Beyond the shimmer and flounce of the white tutu that swathes the graceful ballerina, past the blurring edges of the illuminated stage, lingering in the shadows of the dancers’ elongated limbs are those that may not occupy centrestage of the rarefied world of ballet, but they are nevertheless, not far at hand: the lovers of ballet, the ones who ran apace once with the blood, sweat and tears of dancing but are now out of the race — in a manner of speaking. Out of the race, but not out of love.
A dance critic who wrote for Los Angeles Times for nearly a decade and now a professor of dance at the University of California, Irvine, Jennifer Fisher’s latest book Ballet Matters: A Cultural Memoir of Dance Dreams and Empowering Realities (McFarland) goes into these little details of ballet and its surrounding world, a dance form that has captivated and dominated the imagination of the western world like no other. Combining history, dance theory and storytelling, Fisher tries to seek out the stories that remain hidden and untold amid the hurly burly of the lives of ballet dancers, not stories of success and adulation but relative anonymity yet strength.
It includes anecdotal accounts of the author’s own experience of being a young aspiring learner of ballet and her encounter with women who defied the truisms about ballet and its women: women who while playing the role of delicate nymphs and damsels, embodied personal strength and courage that helped them overcome the unique challenges that were laid at their doorstep. In that sense, this book could be seen as serving an important function of filling a gap.

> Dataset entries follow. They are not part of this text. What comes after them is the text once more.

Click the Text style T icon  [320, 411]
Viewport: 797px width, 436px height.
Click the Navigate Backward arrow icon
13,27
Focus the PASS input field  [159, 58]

It analyses the kinship that ballet helped form between its American practitioners and Russian peers across continents, in the face of the icy cold posturing between the two countries that have always had an uneasy political relationship. One of the chapters juxtaposes ballet with piety and religion. For those like Fisher and others who grew up in the libertine era of the 60s and 70s, where the purpose and diktats of religion were being questioned, ballet served as a proxy. The dance form’s repetitive motifs and its other-worldliness served as a template for a spiritual experience .
Ballet Matters is in many ways an extension of the work Fisher has already done with Nutcracker Nation (Yale University Press). ‘Nutcracker’ is a ballet that although thematically based on Christmas, draws people from different backgrounds, making it a truly secular carrier of common universal themes of community, family, childhood dreams etc. While her research on ‘Nutcracker’ was ethnographic involving case studies of several communities who were involved in the staging of it in different contextual set ups, Ballet Matters is more auto-ethnographic or what Fisher labels as ‘memoir ethnography’ exploring her own personal journey of rebellion against the established mores of the perfect housewife of the 50s, seeking refuge in ballet where she came in contact with non-conformist women who chose ‘dance’ as their raison d’etre, beyond the confines of traditional marriage.

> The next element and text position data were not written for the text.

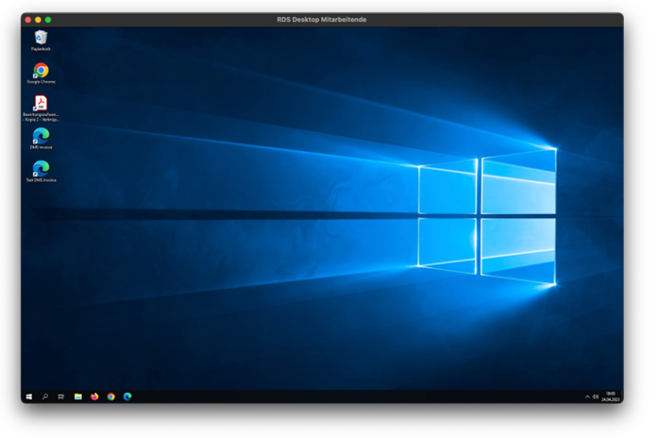Minimize the remote desktop window
659x438 pixels.
click(38, 19)
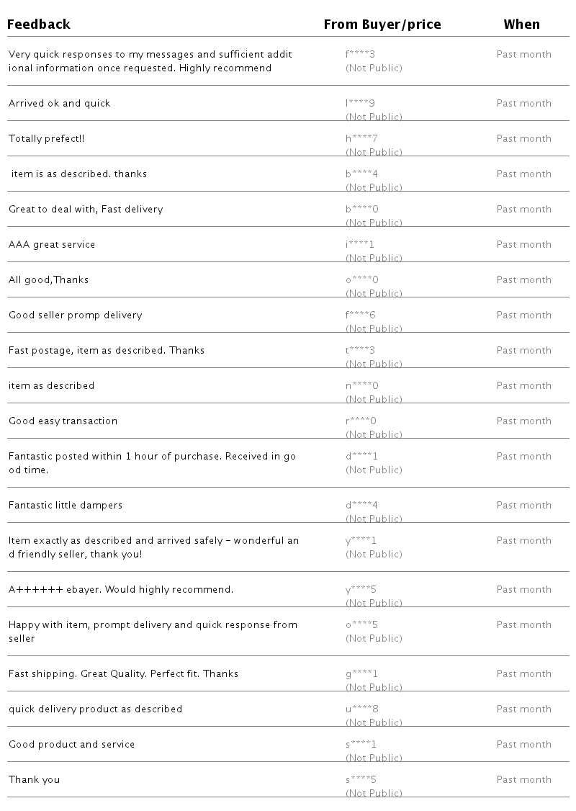The image size is (576, 811).
Task: Click buyer u****8 username
Action: [361, 709]
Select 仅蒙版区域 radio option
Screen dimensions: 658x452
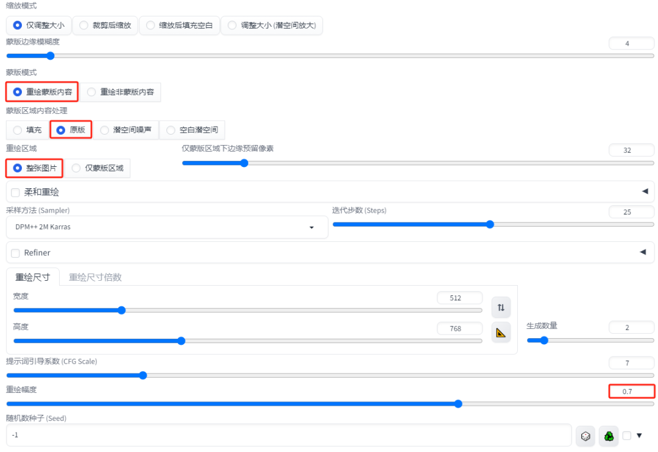point(97,168)
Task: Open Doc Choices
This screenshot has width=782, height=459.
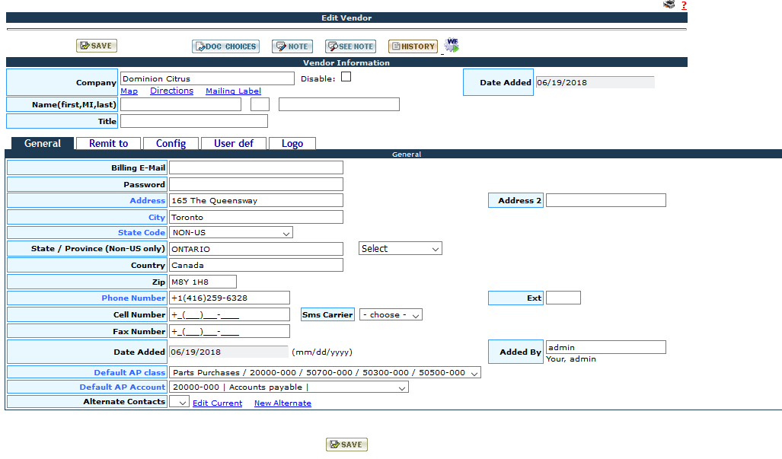Action: tap(225, 46)
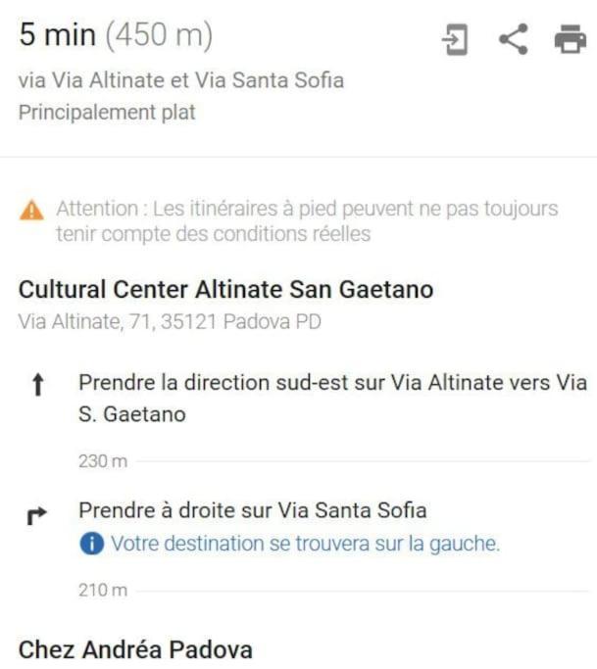Select the turn-right arrow step icon
This screenshot has height=669, width=597.
tap(37, 515)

Having been a dancer, actor, writer, radio commentator and a television critic, Fisher herself has had a very varied and rich career. As fate would have it, several years after she had left active performance, a visit to see the dance conservatories of Russia brought her back to the world of ballet. She felt an impetus to hitch her wagon of writing to the dance form. Subsequently, she went to graduate school, completed her master’s degree as well as her PhD in dance history and theory with an emphasis on dance anthropology. Fisher avers that it is this multi-ranging experience that has placed her with the unique advantage of being able to negotiate the different demands of being an academician with ease: “Studying acting made me more sensitive to the power of embodiment, and it helps with communication; I pay attention to how dance exists in popular culture after writing about TV for so long, and my ethnographic interviewing skills were honed talking to celebrities in Hollywood, so I was prepared for fieldwork.”

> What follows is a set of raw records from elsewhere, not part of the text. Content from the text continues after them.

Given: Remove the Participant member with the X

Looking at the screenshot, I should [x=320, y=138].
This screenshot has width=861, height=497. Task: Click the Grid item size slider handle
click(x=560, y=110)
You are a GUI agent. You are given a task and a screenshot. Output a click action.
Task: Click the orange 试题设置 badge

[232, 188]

Although the field of dance studies is still very much nascent, it has the scope and malleability to be applied to everything — politics, race, gender, human rights etc. Fisher feels that the study of dance has immense potential in opening up the doors to understanding various aspects of human existence that touch our lives and consciousness. The body is a conduit for transmitting ideas, vesting in dance therefore an immense exploratory power to raise questions, make statements, provoke thoughts and delight senses — all at once. The study of dance as a serious pursuit in an academic setting is much warranted, says Fisher, who herself claims to be something of a reluctant academic.
“I’m not sure I would have wanted a lifelong career as a professor. It’s a rich opportunity to interact with students and colleagues, but I might not have appreciated it as much — or brought as much to it — if I hadn’t danced, acted, and reviewed movies before I came to academia,” says Fisher.